_Goal_
Edit the material below by replacing each "computer-use agent" with "desktop agent", keeping everything else the same.

★ ★ ★ ★ ★ ★ ★

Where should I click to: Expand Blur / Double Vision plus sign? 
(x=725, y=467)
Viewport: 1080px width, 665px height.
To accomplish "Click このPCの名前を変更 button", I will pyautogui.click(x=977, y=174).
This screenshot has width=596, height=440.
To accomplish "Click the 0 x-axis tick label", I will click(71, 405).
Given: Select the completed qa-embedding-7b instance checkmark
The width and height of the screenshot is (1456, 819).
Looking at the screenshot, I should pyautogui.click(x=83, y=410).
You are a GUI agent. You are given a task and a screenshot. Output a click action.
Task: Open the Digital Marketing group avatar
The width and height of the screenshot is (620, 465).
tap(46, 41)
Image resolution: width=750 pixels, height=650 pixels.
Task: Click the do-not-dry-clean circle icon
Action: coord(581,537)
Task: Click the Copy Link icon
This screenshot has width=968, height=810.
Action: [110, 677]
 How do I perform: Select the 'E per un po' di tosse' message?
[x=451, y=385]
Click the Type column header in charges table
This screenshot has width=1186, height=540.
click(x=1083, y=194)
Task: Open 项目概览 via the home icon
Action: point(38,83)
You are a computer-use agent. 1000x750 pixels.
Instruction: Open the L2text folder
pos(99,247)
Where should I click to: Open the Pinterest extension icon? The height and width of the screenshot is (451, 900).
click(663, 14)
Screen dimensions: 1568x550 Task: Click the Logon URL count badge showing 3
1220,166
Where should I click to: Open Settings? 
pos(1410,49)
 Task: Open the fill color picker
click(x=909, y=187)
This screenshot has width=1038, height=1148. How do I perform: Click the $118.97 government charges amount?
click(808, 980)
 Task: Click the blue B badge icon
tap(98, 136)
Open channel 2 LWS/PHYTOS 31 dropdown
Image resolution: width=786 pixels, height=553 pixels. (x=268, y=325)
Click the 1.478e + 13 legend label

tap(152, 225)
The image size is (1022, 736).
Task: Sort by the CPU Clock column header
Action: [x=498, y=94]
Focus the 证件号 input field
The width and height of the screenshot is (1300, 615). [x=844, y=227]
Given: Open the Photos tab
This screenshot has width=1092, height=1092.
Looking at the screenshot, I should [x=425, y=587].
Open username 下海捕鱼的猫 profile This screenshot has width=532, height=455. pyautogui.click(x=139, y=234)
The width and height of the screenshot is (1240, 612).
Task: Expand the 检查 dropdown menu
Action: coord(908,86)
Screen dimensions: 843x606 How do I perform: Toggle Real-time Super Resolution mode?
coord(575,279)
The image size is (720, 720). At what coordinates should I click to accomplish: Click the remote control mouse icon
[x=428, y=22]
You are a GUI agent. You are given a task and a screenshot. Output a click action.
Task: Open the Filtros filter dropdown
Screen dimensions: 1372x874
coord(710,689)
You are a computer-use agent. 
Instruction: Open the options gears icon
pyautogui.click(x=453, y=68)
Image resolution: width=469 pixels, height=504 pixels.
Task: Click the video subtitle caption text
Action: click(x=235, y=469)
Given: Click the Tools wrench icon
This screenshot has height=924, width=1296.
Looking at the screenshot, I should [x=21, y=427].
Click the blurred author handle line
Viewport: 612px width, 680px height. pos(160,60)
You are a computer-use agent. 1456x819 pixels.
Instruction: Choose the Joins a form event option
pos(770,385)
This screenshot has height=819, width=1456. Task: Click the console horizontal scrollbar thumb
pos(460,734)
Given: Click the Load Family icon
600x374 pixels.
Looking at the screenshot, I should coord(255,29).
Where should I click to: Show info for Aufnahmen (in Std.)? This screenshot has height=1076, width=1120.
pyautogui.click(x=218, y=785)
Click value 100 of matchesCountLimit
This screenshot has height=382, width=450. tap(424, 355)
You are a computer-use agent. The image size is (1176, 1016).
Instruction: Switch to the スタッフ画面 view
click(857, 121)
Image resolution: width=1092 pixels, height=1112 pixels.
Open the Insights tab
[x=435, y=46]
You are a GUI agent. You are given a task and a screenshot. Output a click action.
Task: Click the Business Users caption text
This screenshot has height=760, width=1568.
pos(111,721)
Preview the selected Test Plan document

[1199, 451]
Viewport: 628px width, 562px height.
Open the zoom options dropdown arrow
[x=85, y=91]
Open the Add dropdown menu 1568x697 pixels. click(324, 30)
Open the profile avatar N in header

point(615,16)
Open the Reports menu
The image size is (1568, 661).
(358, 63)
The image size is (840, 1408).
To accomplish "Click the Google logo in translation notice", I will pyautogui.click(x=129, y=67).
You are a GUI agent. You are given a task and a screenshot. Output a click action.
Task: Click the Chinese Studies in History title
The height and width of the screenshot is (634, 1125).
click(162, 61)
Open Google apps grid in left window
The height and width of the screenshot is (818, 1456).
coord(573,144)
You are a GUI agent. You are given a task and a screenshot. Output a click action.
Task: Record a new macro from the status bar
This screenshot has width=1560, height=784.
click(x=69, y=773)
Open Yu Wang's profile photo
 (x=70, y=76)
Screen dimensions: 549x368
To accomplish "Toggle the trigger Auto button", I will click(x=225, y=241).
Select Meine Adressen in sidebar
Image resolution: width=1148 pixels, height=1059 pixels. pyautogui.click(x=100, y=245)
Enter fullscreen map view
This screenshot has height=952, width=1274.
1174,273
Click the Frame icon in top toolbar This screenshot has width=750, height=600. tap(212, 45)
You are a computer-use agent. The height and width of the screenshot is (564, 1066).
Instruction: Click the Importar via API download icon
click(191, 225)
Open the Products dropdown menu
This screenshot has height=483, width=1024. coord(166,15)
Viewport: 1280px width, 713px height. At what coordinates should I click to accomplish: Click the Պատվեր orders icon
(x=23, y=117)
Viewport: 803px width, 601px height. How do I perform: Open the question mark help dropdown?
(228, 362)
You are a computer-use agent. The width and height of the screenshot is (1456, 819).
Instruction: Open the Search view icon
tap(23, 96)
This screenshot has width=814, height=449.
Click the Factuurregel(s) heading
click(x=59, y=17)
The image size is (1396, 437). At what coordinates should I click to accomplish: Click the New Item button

★ ★ ★ ★ ★ ★ ★

_Result below_
Where should I click to: Expand Blur / Double Vision plus sign? 
(x=725, y=467)
Viewport: 1080px width, 665px height.
To accomplish "Click このPCの名前を変更 button", I will pyautogui.click(x=977, y=174).
This screenshot has width=596, height=440.
To accomplish "Click the 0 x-axis tick label", I will click(71, 405).
Given: Select the completed qa-embedding-7b instance checkmark
The width and height of the screenshot is (1456, 819).
Looking at the screenshot, I should pyautogui.click(x=83, y=410).
You are a GUI agent. You are given a task and a screenshot. Output a click action.
Task: Open the Digital Marketing group avatar
The width and height of the screenshot is (620, 465).
tap(46, 41)
Image resolution: width=750 pixels, height=650 pixels.
Task: Click the do-not-dry-clean circle icon
Action: coord(581,537)
Task: Click the Copy Link icon
This screenshot has width=968, height=810.
Action: [110, 677]
 How do I perform: Select the 'E per un po' di tosse' message?
[x=451, y=385]
Click the Type column header in charges table
This screenshot has width=1186, height=540.
click(x=1083, y=194)
Task: Open 项目概览 via the home icon
Action: point(38,83)
You are a desktop agent. 1000x750 pixels.
Instruction: Open the L2text folder
pos(99,247)
Where should I click to: Open the Pinterest extension icon? The height and width of the screenshot is (451, 900).
click(663, 14)
Screen dimensions: 1568x550 Task: Click the Logon URL count badge showing 3
1220,166
Where should I click to: Open Settings? 
pos(1410,49)
 Task: Open the fill color picker
click(x=909, y=187)
This screenshot has width=1038, height=1148. How do I perform: Click the $118.97 government charges amount?
click(808, 980)
 Task: Click the blue B badge icon
tap(98, 136)
Open channel 2 LWS/PHYTOS 31 dropdown
Image resolution: width=786 pixels, height=553 pixels. (x=268, y=325)
Click the 1.478e + 13 legend label

tap(152, 225)
The image size is (1022, 736).
Task: Sort by the CPU Clock column header
Action: [x=498, y=94]
Focus the 证件号 input field
The width and height of the screenshot is (1300, 615). [x=844, y=227]
Given: Open the Photos tab
This screenshot has width=1092, height=1092.
Looking at the screenshot, I should [x=425, y=587].
Open username 下海捕鱼的猫 profile This screenshot has width=532, height=455. pyautogui.click(x=139, y=234)
The width and height of the screenshot is (1240, 612).
Task: Expand the 检查 dropdown menu
Action: coord(908,86)
Screen dimensions: 843x606 How do I perform: Toggle Real-time Super Resolution mode?
coord(575,279)
The image size is (720, 720). At what coordinates should I click to accomplish: Click the remote control mouse icon
[x=428, y=22]
You are a GUI agent. You are given a task and a screenshot. Output a click action.
Task: Open the Filtros filter dropdown
Screen dimensions: 1372x874
coord(710,689)
You are a desktop agent. 
Instruction: Open the options gears icon
pyautogui.click(x=453, y=68)
Image resolution: width=469 pixels, height=504 pixels.
Task: Click the video subtitle caption text
Action: click(x=235, y=469)
Given: Click the Tools wrench icon
This screenshot has height=924, width=1296.
Looking at the screenshot, I should [x=21, y=427].
Click the blurred author handle line
Viewport: 612px width, 680px height. pos(160,60)
You are a desktop agent. 1456x819 pixels.
Instruction: Choose the Joins a form event option
pos(770,385)
This screenshot has height=819, width=1456. Task: Click the console horizontal scrollbar thumb
pos(460,734)
Given: Click the Load Family icon
600x374 pixels.
Looking at the screenshot, I should coord(255,29).
Where should I click to: Show info for Aufnahmen (in Std.)? This screenshot has height=1076, width=1120.
pyautogui.click(x=218, y=785)
Click value 100 of matchesCountLimit
This screenshot has height=382, width=450. tap(424, 355)
You are a desktop agent. The image size is (1176, 1016).
Instruction: Switch to the スタッフ画面 view
click(857, 121)
Image resolution: width=1092 pixels, height=1112 pixels.
Open the Insights tab
[x=435, y=46]
You are a GUI agent. You are given a task and a screenshot. Output a click action.
Task: Click the Business Users caption text
This screenshot has height=760, width=1568.
pos(111,721)
Preview the selected Test Plan document

[1199, 451]
Viewport: 628px width, 562px height.
Open the zoom options dropdown arrow
[x=85, y=91]
Open the Add dropdown menu 1568x697 pixels. click(324, 30)
Open the profile avatar N in header

point(615,16)
Open the Reports menu
The image size is (1568, 661).
(358, 63)
The image size is (840, 1408).
To accomplish "Click the Google logo in translation notice", I will pyautogui.click(x=129, y=67).
You are a GUI agent. You are given a task and a screenshot. Output a click action.
Task: Click the Chinese Studies in History title
The height and width of the screenshot is (634, 1125).
click(162, 61)
Open Google apps grid in left window
The height and width of the screenshot is (818, 1456).
coord(573,144)
You are a GUI agent. You are given a task and a screenshot. Output a click action.
Task: Record a new macro from the status bar
This screenshot has width=1560, height=784.
click(x=69, y=773)
Open Yu Wang's profile photo
 (x=70, y=76)
Screen dimensions: 549x368
To accomplish "Toggle the trigger Auto button", I will click(x=225, y=241).
Select Meine Adressen in sidebar
Image resolution: width=1148 pixels, height=1059 pixels. pyautogui.click(x=100, y=245)
Enter fullscreen map view
This screenshot has height=952, width=1274.
1174,273
Click the Frame icon in top toolbar This screenshot has width=750, height=600. tap(212, 45)
You are a desktop agent. The height and width of the screenshot is (564, 1066).
Instruction: Click the Importar via API download icon
click(191, 225)
Open the Products dropdown menu
This screenshot has height=483, width=1024. coord(166,15)
Viewport: 1280px width, 713px height. At what coordinates should I click to accomplish: Click the Պատվեր orders icon
(x=23, y=117)
Viewport: 803px width, 601px height. How do I perform: Open the question mark help dropdown?
(228, 362)
You are a desktop agent. The width and height of the screenshot is (1456, 819).
Instruction: Open the Search view icon
tap(23, 96)
This screenshot has width=814, height=449.
Click the Factuurregel(s) heading
click(x=59, y=17)
The image size is (1396, 437). At what coordinates should I click to accomplish: Click the New Item button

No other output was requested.